Certains chercheurs ont soutenu que la peau sombre de ce dernier et ses « vêtements amples » visaient à souligner sa défaite. Mais plusieurs indices suggèrent une autre lecture. Sa tunique « ample » est richement ornée de dorures, contrairement à la simple robe bleue de Būzurjmihr, pourtant le plus haut diplomate de la cour. Sa peau plus foncée renvoie certes à ses origines étrangères, mais ne fait guère de lui un personnage négatif. Il apparaît au contraire comme le champion du rajah indien : celui qui transmet le jeu de logique et se présente comme le dépositaire d’un savoir indien très convoité.

Les pièces d’échecs elles-mêmes

Outre les représentations de parties d’échecs, les perceptions médiévales de la « race » peuvent aussi être étudiées à travers les pièces du jeu elles-mêmes.

Les échecs se sont diffusés à travers l’Afro-Eurasie à partir de l’Inde du VIᵉ siècle vers le reste du monde connu. Jeu de guerre, les échecs reposent sur des pièces censées représenter des soldats. Mais, au fil de leur diffusion, la forme de ces pièces a évolué, reflétant les sociétés qui les ont produites.
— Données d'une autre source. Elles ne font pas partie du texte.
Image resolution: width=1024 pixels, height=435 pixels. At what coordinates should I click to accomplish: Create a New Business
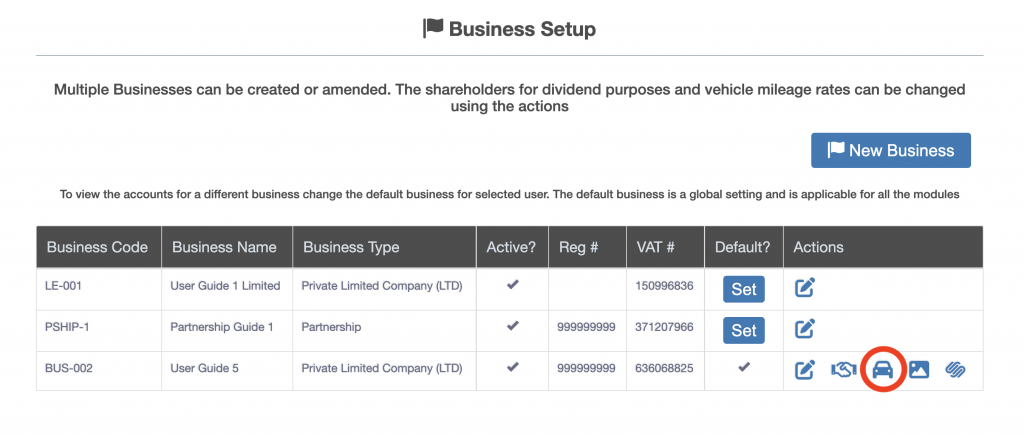[890, 151]
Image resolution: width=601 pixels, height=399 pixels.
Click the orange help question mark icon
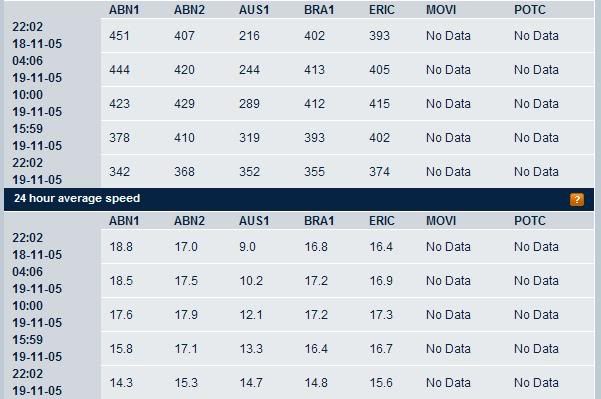[577, 199]
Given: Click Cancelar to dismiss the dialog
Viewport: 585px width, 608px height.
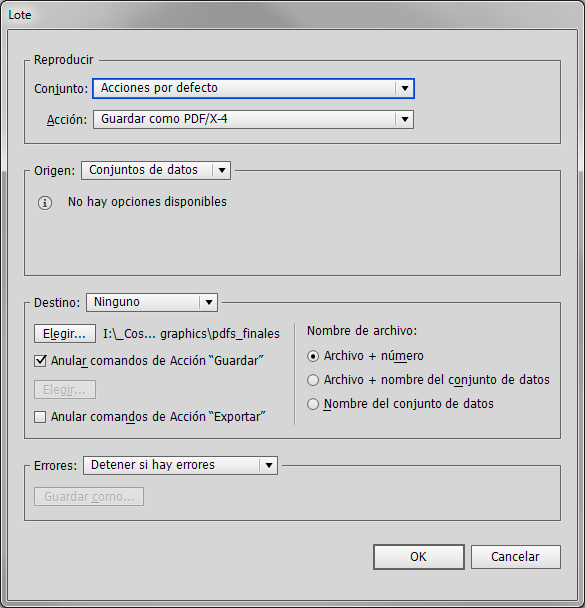Looking at the screenshot, I should [x=516, y=557].
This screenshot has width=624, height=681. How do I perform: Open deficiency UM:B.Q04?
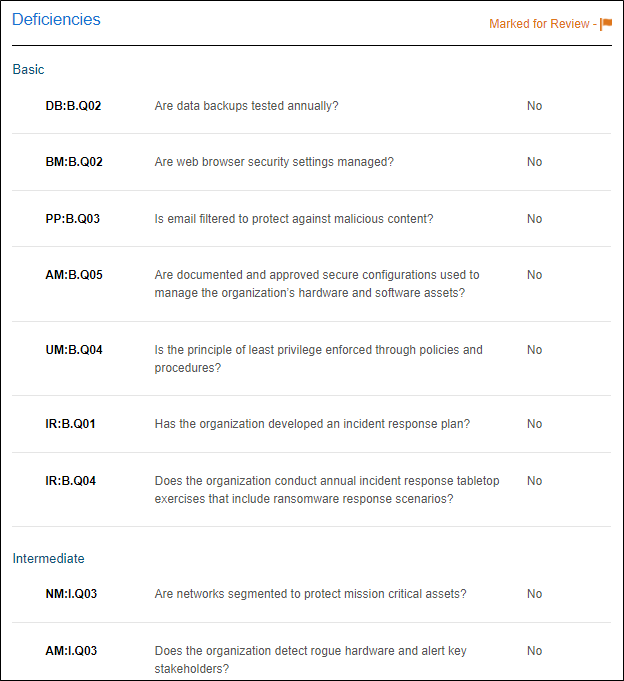pos(74,350)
Par exemple, un roi d’échecs aux longs cheveux, fabriqué à Mansura ou à Multan (dans l’actuel Pakistan) au IXᵉ ou au Xᵉ siècle, reflète les idéaux de la royauté indienne. Les célèbres pièces d’échecs de Lewis, découvertes dans les Hébrides extérieures en Écosse, mais probablement sculptées en Norvège, sont quant à elles souvent considérées comme les représentations les plus emblématiques d’un jeu d’échecs médiéval. Dans cette perspective, elles ne constituent pourtant qu’un témoignage relativement tardif et géographiquement périphérique d’une tradition bien plus ancienne.

Les échecs médiévaux n’étaient pas aussi noirs et blancs que le jeu moderne. Certains échiquiers étaient blanc et rouge, ou encore bleu et or. Néanmoins, les cases alternées, tout comme les pièces elles-mêmes, étaient distinguées par des couleurs contrastées. Cela permettait de projeter sur le jeu des idées liées à la couleur de peau et aux perceptions raciales.
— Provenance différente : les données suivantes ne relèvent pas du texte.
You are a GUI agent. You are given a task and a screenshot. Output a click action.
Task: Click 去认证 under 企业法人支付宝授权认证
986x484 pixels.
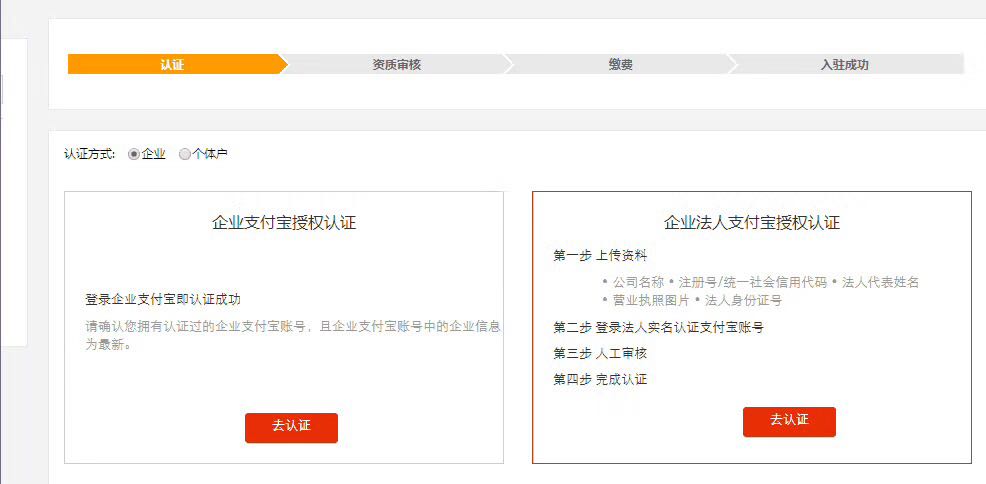[789, 422]
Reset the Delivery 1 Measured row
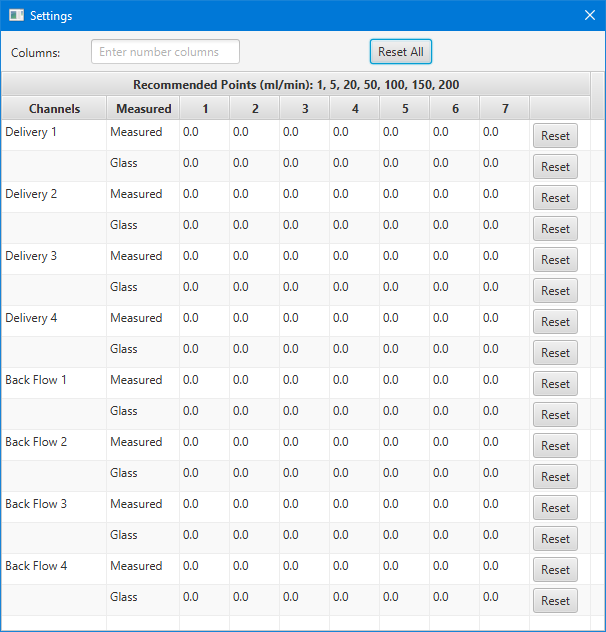This screenshot has width=606, height=632. [555, 136]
Un poème du XIIIᵉ siècle explique que les pièces d’échecs « sont les gens de ce monde, tirés d’un même sac, comme d’un ventre maternel, puis placés en divers endroits de ce monde ». Les pièces pouvaient ainsi représenter les différents peuples du globe. Mais l’issue de leurs affrontements sur l’échiquier restait déterminée par les règles de la logique, et non par la couleur de leur peau. Les échecs incarnaient ainsi un « monde juste », où l’intellect, plutôt que la religion ou la race, primait.